> WHAT IS EXPECTED
Rewrite the records starting with the first line and going on through the line that contains "pyautogui.click(x=197, y=131)", swapping "time display" for "timestamp" and changing nothing else.

***** DATASET EXTRACT *****

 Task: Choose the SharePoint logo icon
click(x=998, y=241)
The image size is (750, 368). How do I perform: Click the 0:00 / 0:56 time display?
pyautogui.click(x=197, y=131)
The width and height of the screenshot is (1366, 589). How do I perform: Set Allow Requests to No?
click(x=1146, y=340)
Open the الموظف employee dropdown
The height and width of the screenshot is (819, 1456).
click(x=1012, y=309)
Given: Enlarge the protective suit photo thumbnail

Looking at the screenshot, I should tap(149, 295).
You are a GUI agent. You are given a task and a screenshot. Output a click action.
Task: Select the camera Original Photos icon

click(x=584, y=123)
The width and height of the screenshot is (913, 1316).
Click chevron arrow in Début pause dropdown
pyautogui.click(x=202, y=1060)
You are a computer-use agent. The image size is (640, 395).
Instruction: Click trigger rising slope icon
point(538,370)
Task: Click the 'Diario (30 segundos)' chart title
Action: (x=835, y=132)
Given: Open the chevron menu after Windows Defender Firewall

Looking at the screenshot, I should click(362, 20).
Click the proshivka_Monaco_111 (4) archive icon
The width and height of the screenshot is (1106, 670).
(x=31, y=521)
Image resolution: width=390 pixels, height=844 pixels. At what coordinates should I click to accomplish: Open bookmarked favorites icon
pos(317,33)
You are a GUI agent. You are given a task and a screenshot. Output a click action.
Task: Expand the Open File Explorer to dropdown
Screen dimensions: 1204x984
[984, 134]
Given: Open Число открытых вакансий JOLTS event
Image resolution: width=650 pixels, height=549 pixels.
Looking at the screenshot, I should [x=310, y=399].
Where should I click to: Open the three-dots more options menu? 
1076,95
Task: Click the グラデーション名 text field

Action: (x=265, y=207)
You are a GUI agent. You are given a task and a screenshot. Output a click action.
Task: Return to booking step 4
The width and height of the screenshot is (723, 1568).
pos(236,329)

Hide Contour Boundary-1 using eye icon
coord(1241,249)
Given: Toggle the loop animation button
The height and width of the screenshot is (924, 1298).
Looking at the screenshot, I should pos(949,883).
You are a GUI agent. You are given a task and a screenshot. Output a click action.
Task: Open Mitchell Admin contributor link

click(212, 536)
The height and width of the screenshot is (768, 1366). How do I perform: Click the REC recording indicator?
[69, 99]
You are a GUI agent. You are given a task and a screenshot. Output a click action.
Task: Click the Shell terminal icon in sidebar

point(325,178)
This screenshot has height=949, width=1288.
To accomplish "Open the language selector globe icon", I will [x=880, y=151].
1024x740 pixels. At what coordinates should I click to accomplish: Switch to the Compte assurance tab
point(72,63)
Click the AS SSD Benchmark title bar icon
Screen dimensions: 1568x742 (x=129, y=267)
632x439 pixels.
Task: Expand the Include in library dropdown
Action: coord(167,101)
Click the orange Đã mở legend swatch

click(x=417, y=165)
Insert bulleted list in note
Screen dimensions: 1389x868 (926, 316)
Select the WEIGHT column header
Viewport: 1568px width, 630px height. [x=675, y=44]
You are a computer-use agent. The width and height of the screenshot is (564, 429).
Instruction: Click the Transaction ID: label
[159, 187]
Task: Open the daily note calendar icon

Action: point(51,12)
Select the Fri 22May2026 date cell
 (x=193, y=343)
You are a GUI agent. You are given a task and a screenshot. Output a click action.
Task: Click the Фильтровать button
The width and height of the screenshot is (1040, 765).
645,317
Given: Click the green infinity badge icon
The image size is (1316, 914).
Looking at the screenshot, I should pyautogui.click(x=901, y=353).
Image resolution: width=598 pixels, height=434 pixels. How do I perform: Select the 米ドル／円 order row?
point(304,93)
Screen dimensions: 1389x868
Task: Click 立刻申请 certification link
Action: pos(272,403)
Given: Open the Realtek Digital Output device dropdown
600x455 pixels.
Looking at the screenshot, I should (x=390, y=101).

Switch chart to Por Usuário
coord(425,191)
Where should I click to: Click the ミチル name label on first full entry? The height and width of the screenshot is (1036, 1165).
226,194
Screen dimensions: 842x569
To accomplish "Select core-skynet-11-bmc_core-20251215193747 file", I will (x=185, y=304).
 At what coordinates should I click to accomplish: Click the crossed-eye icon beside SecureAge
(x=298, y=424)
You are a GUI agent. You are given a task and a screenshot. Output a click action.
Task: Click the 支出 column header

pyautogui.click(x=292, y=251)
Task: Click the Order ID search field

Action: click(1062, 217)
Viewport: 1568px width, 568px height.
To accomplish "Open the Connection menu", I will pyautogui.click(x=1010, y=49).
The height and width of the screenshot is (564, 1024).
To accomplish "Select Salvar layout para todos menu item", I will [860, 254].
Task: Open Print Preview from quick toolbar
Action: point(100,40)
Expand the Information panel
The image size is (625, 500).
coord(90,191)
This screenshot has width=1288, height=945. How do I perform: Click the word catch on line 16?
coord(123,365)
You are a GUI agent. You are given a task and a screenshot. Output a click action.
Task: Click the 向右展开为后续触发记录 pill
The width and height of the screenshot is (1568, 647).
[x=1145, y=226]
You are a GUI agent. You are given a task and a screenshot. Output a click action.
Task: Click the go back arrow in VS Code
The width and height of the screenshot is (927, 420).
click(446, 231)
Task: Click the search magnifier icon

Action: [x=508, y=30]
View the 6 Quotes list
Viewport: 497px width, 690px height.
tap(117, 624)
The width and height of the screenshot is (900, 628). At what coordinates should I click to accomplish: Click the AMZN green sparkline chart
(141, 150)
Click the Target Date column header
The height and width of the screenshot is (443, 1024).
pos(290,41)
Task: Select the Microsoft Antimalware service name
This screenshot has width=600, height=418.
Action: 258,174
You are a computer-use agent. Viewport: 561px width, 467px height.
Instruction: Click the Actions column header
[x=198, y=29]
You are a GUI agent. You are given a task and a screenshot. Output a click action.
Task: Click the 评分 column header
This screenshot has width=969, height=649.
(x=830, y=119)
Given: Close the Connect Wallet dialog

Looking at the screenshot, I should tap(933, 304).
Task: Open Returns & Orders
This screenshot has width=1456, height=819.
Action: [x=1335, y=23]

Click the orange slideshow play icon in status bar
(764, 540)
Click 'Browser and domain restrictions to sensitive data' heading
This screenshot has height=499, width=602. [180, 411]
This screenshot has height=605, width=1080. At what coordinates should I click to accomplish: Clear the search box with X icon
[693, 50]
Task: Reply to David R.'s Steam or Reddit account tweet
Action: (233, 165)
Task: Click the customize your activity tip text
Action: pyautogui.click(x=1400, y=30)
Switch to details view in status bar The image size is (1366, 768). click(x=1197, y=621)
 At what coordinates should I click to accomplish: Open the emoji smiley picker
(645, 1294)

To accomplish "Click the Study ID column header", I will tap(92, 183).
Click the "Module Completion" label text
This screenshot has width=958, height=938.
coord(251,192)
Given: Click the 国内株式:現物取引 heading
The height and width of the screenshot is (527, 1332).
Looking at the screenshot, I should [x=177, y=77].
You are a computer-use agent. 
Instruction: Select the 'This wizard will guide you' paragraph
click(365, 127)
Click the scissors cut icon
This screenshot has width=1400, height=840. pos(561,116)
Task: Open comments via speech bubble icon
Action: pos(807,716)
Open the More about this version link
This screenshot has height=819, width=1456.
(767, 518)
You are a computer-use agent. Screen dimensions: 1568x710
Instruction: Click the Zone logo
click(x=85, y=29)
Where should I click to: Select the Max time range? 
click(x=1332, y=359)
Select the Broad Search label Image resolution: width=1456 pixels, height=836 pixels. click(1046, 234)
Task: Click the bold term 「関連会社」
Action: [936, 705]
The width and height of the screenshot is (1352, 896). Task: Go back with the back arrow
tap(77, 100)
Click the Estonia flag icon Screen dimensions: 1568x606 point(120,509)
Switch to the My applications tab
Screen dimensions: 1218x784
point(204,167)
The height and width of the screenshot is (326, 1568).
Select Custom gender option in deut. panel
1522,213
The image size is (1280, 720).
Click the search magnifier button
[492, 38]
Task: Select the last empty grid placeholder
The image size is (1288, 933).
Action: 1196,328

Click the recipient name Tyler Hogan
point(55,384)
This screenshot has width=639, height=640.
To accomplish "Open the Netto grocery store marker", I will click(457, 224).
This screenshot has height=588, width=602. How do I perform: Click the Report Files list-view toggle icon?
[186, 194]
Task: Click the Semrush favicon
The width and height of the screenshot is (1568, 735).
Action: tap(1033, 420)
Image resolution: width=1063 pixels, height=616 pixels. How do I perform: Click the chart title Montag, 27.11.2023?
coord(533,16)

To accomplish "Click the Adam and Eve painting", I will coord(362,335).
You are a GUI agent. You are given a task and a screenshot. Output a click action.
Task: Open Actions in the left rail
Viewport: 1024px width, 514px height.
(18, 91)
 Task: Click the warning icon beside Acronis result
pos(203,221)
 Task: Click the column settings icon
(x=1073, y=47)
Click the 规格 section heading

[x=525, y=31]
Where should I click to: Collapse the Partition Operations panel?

*****

> TASK RESPONSE
 Task: Choose the SharePoint logo icon
click(x=998, y=241)
The image size is (750, 368). How do I perform: Click the 0:00 / 0:56 timestamp?
pyautogui.click(x=197, y=131)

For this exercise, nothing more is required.